* **Activity**:
Every word of the listing should be reproduced without alteration.

* **Extracted information**:
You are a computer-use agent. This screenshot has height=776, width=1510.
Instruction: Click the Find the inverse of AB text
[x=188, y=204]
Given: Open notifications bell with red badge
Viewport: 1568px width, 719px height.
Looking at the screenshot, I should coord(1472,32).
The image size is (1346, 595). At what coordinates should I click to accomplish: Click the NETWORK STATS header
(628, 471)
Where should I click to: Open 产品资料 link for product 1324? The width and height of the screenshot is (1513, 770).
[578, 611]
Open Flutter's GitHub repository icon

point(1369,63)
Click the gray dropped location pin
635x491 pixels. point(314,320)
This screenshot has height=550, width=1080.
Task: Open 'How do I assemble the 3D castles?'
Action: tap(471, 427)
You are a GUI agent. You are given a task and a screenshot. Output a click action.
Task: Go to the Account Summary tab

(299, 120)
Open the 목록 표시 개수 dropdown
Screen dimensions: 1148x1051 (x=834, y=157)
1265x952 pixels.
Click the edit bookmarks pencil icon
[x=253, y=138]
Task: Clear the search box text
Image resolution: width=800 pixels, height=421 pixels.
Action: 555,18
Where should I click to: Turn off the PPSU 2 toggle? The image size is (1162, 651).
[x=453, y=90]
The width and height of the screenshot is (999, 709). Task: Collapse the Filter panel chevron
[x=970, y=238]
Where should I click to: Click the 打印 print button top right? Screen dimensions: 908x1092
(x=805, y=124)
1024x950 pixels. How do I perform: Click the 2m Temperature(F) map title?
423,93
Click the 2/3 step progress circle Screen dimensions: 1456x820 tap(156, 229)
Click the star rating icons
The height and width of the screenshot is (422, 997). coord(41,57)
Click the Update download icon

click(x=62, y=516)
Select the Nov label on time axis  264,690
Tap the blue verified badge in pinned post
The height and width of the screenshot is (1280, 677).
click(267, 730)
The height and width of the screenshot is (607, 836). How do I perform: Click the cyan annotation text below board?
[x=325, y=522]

* **Task answer**:
You are a computer-use agent. This screenshot has height=776, width=1510.
Instruction: Click the Find the inverse of AB text
[x=188, y=204]
Given: Open notifications bell with red badge
Viewport: 1568px width, 719px height.
Looking at the screenshot, I should coord(1472,32).
The image size is (1346, 595). At what coordinates should I click to accomplish: Click the NETWORK STATS header
(628, 471)
Where should I click to: Open 产品资料 link for product 1324? The width and height of the screenshot is (1513, 770).
[578, 611]
Open Flutter's GitHub repository icon

point(1369,63)
Click the gray dropped location pin
635x491 pixels. point(314,320)
This screenshot has height=550, width=1080.
Task: Open 'How do I assemble the 3D castles?'
Action: tap(471, 427)
You are a GUI agent. You are given a task and a screenshot. Output a click action.
Task: Go to the Account Summary tab

(299, 120)
Open the 목록 표시 개수 dropdown
Screen dimensions: 1148x1051 (x=834, y=157)
1265x952 pixels.
Click the edit bookmarks pencil icon
[x=253, y=138]
Task: Clear the search box text
Image resolution: width=800 pixels, height=421 pixels.
Action: 555,18
Where should I click to: Turn off the PPSU 2 toggle? The image size is (1162, 651).
[x=453, y=90]
The width and height of the screenshot is (999, 709). Task: Collapse the Filter panel chevron
[x=970, y=238]
Where should I click to: Click the 打印 print button top right? Screen dimensions: 908x1092
(x=805, y=124)
1024x950 pixels. How do I perform: Click the 2m Temperature(F) map title?
423,93
Click the 2/3 step progress circle Screen dimensions: 1456x820 tap(156, 229)
Click the star rating icons
The height and width of the screenshot is (422, 997). coord(41,57)
Click the Update download icon

click(x=62, y=516)
Select the Nov label on time axis  264,690
Tap the blue verified badge in pinned post
The height and width of the screenshot is (1280, 677).
click(267, 730)
The height and width of the screenshot is (607, 836). How do I perform: Click the cyan annotation text below board?
[x=325, y=522]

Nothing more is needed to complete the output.